I have a simple DB schema describing certain objects that belong to a historical time period of a country and (optionally) a subdivision of that country at that period. The contrived UML class diagram is given below:
The relations are as follows:
- a
country
can have one or more historic timeperiods
(defined by a year interval). object
is an entity that is assigned to a historicalperiod
and may optionally be assigned to aregion
.region
is an optional subdivision of a period (if a country is divided into smaller pieces, i.e. Germany into West/East Germany in 1949-1989).
This schema is flawed by having a data redundancy problem: when an object is assigned to a region, it has two foreign keys pointing to region
and period
. The pointed region
row also has a foreign key that has to be pointing to the same period
. Thus, if region is moved to another period, keys have to be replaced in multiple places.

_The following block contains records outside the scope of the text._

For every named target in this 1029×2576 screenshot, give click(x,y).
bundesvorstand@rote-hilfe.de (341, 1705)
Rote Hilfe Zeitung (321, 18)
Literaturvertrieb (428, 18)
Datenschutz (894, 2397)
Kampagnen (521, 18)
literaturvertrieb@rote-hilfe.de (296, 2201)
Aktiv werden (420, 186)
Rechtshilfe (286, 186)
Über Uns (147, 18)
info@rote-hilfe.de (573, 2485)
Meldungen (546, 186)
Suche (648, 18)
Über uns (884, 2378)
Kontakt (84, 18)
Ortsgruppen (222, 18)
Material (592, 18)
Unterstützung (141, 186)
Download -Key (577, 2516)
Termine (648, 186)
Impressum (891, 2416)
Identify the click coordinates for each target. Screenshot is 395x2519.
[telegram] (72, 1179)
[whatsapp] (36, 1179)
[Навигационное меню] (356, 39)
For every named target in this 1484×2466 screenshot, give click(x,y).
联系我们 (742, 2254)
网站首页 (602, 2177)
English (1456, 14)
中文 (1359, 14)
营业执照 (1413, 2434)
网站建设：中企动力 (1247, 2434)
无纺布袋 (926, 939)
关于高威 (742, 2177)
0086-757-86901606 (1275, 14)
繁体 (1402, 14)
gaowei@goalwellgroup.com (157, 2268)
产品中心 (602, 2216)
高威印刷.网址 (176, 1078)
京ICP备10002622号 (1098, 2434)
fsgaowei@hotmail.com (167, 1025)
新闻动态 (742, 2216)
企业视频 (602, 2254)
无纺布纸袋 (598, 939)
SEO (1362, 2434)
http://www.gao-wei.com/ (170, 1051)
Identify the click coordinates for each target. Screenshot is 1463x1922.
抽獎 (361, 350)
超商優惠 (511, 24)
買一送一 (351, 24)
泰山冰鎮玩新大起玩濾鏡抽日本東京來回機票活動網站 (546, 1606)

I've thought of two undesirable solutions:
- by removing the region—period relationship but then region loses its logical connection to a period (by object—region relation, a region may belong to many periods, which is not desirable);
- removing object—period relationship but because object's association to region is optional, object would lose it's connection to country.
Do you have any architectural ideas that would solve the data redundancy problem? I'm using Django ORM for defining my models.
Best Answer
Looks like you can remove the Period FK entirely from the object. When assigned to a Region, it is already assigned to the Period assigned to the Region. Define a special Region -- a NULL Region, "not a Region", Pass-Thru Region, an all inclusive region, whatever -- to act as a placeholder for a Period when you mean "assigned only to Period rather than a Region."
This, I think, would involve the minimum amount of changes to your schema: drop the Period FK field from the Object table.